**Text extract:**
-.-.-
By Abhijit Annaldas, Microsoft.
I was planning agenda for my one hour talk. Conveying the learning paths, setting up the environment and explaining the important machine learning concepts finally made it to agenda after a lot of contemplation and thought. I initially thought about various ways this talk could have been done including - hands on python with linear regression, explaining linear regression in detail, or just sharing my learning journey that I went through past 18 months almost. But I wanted to start something that leaves the audience with lots of new information and questions to work on. Create curiosity and interest in them. And I guess I was able to do that to a decent level. Basically, to get them started with Machine Learning. That’s how this guide ended up being called Getting Started with Machine Learning in one hour.
The notes for the talk were great for an introductory learning path, but were structured only for myself to help with the talk. Hence I wrote a machine learning getting started guide out of it and here it is. I’m very happy the way this ended up taking shape and I’m excited to share this!
There are two main approaches to learn Machine Learning. Theoretical Machine Learning approach and Applied Machine Learning approach. I’ve written about it in my earlier blog post.
Theoretical Machine Learning
Below are the subjects that you can start with (ordered as I think they are appropriate). For theoretical approach of learning Machine Learning, below subjects should be studied with great rigor and in depths.
- Linear Algebra - MIT, IISc. Bangalore
- Calculus - Basics, Coursera, Advanced, Coursera
- Probability and Statistics - MIT
- Statistical Learning Theory - MIT, Stanford
- Machine Learning - Coursera, Caltech
- Programming language to implement machine learning research ideas.
The way forward could be reading research papers, implementing research work/new algorithms, developing expertise and picking a specialization further on to the research path.
Applied Machine Learning
- Good understanding of the basics of above subjects (1 to 4).
-.-.-
**What this exercise asks:**
**a.** From the machine learning guide, copy the passage starting with "The way forward" and going on through "the research path.".
**b.** Translate this sentence from the machine learning guide into Spanish: "There are two main approaches to learn Machine Learning."
-.-.-
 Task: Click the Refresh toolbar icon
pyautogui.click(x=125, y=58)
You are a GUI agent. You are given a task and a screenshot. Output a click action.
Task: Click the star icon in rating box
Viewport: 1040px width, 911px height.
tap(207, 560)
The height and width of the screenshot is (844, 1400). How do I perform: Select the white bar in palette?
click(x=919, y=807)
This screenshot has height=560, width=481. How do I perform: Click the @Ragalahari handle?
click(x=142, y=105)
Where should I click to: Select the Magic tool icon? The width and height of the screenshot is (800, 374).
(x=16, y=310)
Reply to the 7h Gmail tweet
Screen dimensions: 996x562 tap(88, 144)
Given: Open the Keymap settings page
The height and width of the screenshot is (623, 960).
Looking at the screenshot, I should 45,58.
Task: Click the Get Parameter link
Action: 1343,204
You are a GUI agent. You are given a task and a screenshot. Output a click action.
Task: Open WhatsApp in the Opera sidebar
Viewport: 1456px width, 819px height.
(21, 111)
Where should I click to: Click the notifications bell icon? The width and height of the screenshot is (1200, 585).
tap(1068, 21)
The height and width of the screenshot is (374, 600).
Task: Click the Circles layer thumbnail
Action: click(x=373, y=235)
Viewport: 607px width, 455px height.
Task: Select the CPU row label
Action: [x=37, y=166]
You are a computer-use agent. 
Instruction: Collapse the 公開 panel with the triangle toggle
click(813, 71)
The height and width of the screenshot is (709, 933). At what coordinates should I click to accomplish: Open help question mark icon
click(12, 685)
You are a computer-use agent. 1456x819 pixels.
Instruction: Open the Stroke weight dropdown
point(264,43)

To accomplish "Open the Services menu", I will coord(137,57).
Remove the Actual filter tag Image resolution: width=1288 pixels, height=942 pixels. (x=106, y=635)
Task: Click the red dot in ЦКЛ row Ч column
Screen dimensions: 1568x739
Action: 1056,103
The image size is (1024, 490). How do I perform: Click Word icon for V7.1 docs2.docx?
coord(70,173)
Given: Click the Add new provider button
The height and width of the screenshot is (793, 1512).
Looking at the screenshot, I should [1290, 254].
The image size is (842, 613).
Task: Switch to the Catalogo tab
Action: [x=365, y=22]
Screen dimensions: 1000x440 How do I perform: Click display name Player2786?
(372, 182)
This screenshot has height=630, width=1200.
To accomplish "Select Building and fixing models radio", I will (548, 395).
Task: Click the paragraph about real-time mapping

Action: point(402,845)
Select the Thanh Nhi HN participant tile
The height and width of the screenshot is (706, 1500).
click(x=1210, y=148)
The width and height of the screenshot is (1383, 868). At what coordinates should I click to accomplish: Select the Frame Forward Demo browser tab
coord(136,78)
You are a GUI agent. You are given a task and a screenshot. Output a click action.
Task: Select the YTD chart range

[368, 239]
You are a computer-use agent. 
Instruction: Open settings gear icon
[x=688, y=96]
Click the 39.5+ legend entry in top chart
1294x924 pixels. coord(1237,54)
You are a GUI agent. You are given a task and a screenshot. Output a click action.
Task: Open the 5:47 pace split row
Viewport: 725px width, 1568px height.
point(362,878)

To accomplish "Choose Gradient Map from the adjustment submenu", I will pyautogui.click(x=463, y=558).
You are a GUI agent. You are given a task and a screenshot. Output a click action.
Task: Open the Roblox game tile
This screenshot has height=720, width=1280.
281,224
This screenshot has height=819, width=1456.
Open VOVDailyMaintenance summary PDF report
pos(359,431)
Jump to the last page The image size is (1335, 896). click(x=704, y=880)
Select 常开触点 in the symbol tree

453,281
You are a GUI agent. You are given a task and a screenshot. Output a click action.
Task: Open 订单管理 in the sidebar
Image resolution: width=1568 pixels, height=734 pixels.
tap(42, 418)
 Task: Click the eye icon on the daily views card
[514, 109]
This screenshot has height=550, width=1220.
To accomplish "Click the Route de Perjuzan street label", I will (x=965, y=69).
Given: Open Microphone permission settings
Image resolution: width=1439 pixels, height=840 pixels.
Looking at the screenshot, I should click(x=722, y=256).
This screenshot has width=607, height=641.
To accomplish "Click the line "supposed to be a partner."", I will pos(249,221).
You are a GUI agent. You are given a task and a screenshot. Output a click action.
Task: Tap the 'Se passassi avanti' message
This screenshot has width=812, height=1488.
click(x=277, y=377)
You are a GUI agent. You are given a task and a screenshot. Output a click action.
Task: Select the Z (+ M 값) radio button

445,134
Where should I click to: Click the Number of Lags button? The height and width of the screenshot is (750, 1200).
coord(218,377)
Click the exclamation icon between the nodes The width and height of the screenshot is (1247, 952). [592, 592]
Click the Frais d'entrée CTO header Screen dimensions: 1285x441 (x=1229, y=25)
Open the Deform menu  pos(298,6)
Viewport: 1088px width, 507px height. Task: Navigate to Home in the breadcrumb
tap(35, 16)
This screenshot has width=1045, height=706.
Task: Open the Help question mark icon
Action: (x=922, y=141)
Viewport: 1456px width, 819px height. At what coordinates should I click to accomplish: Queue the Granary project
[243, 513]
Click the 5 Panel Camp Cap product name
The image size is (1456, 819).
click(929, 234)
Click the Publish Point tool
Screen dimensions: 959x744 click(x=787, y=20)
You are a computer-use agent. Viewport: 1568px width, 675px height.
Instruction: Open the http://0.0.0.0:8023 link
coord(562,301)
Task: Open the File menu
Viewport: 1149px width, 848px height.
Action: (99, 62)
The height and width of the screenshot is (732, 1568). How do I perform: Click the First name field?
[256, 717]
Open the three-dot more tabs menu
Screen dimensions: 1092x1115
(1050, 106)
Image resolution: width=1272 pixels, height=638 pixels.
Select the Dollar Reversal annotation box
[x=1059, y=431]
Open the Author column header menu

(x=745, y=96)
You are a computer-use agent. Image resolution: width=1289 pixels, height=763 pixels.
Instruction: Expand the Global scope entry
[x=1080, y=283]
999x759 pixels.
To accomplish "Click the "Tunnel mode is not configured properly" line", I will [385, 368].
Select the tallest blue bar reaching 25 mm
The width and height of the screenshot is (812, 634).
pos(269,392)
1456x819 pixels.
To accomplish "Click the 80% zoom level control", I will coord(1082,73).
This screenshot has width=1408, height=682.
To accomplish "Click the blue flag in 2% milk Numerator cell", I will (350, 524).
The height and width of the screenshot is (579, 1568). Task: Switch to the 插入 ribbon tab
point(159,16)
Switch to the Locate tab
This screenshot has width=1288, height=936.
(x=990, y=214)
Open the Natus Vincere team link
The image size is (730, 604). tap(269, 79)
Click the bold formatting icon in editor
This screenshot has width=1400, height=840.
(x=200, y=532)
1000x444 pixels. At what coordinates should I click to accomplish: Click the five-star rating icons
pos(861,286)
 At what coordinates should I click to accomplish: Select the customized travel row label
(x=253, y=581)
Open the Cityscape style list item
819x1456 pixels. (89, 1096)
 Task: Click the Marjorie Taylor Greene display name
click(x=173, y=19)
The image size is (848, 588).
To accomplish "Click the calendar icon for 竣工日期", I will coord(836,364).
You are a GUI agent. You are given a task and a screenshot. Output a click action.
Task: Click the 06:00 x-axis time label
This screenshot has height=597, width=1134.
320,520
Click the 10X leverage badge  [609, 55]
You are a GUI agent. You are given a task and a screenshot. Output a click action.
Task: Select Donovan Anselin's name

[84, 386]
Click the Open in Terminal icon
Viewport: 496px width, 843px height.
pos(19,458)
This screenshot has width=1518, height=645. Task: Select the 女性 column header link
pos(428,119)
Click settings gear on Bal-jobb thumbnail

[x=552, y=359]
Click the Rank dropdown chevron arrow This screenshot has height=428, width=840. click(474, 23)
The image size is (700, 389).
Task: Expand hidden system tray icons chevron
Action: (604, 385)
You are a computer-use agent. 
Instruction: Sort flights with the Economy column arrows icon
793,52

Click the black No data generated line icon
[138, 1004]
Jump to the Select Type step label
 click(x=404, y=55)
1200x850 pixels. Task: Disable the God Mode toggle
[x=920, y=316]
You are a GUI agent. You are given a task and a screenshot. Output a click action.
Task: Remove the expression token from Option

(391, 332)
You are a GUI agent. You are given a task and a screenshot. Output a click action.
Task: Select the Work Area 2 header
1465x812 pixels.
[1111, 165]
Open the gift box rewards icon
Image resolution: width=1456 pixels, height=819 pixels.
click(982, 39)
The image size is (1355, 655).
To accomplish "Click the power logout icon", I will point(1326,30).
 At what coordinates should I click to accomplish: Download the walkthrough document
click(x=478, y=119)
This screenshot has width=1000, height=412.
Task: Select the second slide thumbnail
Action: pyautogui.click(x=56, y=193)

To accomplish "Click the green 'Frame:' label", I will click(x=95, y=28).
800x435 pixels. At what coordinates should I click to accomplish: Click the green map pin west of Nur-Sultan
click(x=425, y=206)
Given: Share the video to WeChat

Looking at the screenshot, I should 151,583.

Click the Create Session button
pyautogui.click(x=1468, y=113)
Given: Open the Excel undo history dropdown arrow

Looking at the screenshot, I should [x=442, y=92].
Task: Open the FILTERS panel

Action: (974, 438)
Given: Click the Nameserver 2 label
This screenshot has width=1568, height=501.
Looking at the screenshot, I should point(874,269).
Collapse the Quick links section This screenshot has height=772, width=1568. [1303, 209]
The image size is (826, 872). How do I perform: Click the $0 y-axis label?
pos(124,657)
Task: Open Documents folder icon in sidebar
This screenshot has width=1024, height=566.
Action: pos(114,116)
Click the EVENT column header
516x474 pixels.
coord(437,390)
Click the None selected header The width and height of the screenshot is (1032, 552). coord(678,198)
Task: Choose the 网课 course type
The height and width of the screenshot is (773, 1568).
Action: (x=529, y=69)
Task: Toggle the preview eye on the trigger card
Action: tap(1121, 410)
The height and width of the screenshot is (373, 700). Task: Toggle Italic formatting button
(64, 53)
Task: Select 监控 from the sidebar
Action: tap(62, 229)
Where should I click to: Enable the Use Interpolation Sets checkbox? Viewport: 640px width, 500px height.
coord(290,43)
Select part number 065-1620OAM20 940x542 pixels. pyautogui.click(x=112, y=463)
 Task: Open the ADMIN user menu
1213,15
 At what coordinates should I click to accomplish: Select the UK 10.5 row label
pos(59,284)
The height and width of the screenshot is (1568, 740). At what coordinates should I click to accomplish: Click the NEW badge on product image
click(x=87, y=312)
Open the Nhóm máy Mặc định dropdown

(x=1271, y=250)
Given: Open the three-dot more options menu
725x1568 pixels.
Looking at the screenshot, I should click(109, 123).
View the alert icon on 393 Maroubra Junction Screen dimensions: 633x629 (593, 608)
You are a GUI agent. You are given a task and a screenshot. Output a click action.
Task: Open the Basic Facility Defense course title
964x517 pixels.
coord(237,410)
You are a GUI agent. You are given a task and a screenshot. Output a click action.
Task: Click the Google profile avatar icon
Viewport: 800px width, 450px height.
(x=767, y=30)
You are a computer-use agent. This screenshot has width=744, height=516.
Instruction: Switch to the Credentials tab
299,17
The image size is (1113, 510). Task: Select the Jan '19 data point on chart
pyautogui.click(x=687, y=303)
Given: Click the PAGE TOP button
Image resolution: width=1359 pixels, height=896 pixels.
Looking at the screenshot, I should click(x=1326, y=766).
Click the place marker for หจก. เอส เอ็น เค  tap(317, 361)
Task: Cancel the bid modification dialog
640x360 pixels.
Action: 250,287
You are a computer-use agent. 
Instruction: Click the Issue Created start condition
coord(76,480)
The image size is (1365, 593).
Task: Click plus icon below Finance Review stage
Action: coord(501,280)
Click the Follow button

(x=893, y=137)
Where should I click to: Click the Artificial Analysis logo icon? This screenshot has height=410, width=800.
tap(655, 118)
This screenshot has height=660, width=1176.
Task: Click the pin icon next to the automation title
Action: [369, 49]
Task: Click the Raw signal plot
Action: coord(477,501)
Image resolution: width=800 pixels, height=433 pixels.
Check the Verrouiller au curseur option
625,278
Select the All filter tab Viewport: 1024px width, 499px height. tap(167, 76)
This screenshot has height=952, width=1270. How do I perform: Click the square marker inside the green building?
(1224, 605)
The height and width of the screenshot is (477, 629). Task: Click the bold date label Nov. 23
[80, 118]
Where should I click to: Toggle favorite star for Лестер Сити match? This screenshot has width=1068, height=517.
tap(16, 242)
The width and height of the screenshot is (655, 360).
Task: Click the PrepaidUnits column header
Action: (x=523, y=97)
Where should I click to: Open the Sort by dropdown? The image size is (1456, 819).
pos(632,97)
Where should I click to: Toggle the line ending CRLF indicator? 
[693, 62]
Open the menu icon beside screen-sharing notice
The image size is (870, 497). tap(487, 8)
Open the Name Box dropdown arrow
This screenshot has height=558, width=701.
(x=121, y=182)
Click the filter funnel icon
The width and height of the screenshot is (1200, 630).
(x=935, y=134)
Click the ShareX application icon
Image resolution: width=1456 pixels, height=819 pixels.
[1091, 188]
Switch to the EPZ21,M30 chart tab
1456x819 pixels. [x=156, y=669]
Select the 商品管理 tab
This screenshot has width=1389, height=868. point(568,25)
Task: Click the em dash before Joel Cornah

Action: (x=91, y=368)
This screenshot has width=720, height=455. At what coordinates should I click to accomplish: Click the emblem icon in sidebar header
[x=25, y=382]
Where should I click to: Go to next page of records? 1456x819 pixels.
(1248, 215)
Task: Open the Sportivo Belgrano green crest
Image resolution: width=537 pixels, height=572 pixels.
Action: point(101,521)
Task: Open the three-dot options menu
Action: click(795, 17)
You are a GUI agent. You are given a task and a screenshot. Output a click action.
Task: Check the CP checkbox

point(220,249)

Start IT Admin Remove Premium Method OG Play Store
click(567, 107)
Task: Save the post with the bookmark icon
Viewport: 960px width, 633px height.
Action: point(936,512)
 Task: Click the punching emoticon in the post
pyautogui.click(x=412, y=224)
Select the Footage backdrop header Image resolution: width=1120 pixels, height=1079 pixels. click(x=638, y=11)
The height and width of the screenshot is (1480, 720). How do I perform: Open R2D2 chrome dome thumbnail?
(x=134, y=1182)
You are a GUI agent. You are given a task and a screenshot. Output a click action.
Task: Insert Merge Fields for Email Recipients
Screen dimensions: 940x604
-.-.-
**Responses per task:**
**a.**
The way forward could be reading research papers, implementing research work/new algorithms, developing expertise and picking a specialization further on to the research path.

**b.** Existen dos enfoques principales para aprender Machine Learning.